Remeikis condemned the board’s “deliberate choice to silence a prominent Palestinian-Australian academic without offering any clear or convincing rationale”.

Wright, who was co-curator of the 2025 Bendigo writers’ festival, which experienced a similar mass walkout, said she was “appalled” at what she described as the “wrong-headedness and short-sightedness of the Adelaide festival board’s decision”.

“As a Jewish Australian, I am shocked and insulted that the board could exploit the tragedy of Bondi to weaponise its much-loved and respected literary festival,” she said.

Public policy thinktank the Australia Institute on Thursday withdrew its sponsorship for the 2026 event, which it said in the past had “promoted bravery, freedom of expression and the exchange of ideas”.

Speaking to ABC radio on Friday, Abdel-Fattah said the decision showed the “egregious and unabashed anti-Palestinian” views that she said had become normalised.

It was an “obscene attempt to associate me with an atrocity … that it goes without saying that I had nothing to do with,” she said.

“I cannot believe in 2026, that I, a Palestinian who has witnessed my people’s livestream genocide for two years, am now having to say publicly ‘I have nothing to do with the Bondi atrocities’.”

Abdel-Fattah asked the festival to apologise, retract its statement and reinstate her invitation.

Asked about the boycott, Abdel-Fattah said it was “heartening to see the wave and momentum that is built in solidarity”.

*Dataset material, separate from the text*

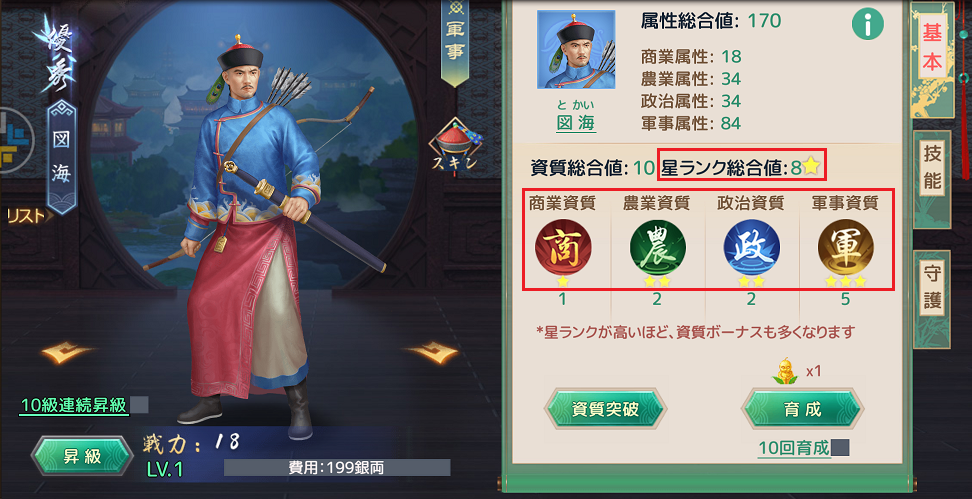This screenshot has height=499, width=972.
Task: Go to previous character with left arrow
Action: point(67,352)
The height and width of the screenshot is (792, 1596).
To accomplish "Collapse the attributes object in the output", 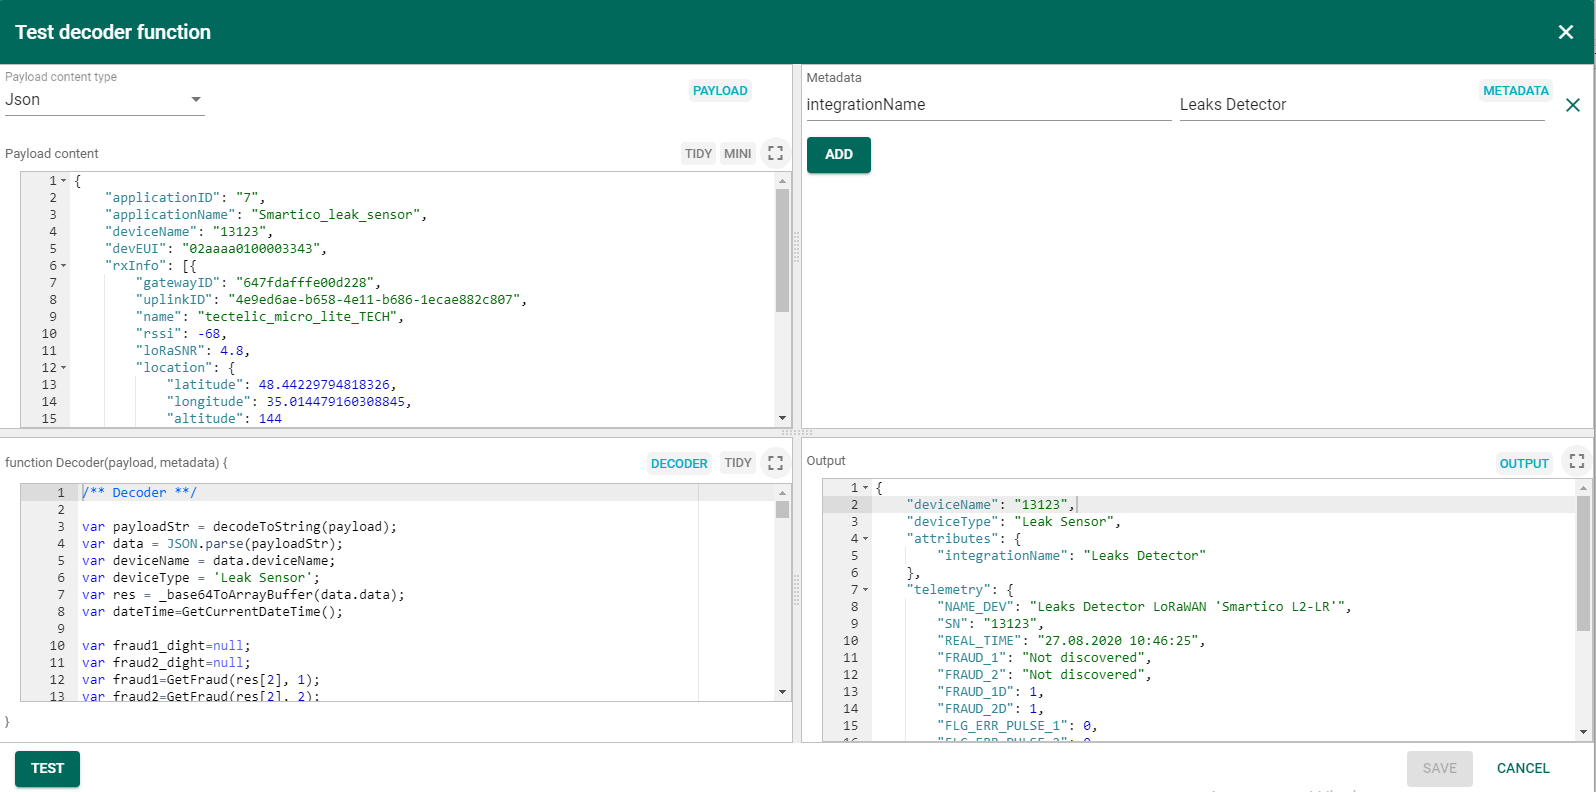I will tap(866, 539).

“What makes this particularly egregious is the board would have known that this was going to happen,” she said.

On Thursday, the academic said she was confident that the writing community and public would respond with “principle and integrity”.

Last year, Abdel-Fattah was among more than 50 writers and hosts who pulled out of the Bendigo writers’ festival after it issued a last-minute code of conduct, including directions to “avoid language or topics that could be considered inflammatory, divisive, or disrespectful”.

“In the end, the Adelaide writers’ festival will be left with panellists who demonise a Palestinian out of one side of their mouths while waxing lyrical about freedom of speech from the other,” she said.

In 2023, the Adelaide writers’ week director, Louise Adler, resisted pressure to withdraw invitations to two Palestinian writers over their views on Ukraine and Israel.

The Stella Prize-winning poet Evelyn Araluen was one of the first writers on Thursday to publicly withdraw from the lineup in support of Abdel-Fattah.

The author of Dropbear and The Rot described the decision as a “betrayal” of the democratic ethos that has defined the festival.

“Erasing Palestinians from public life in Australia won’t prevent antisemitism. Removing Palestinians from writers’ festivals won’t prevent antisemitism. I refuse to participate in this spectacle of censorship.”

The festival board was contacted for comment.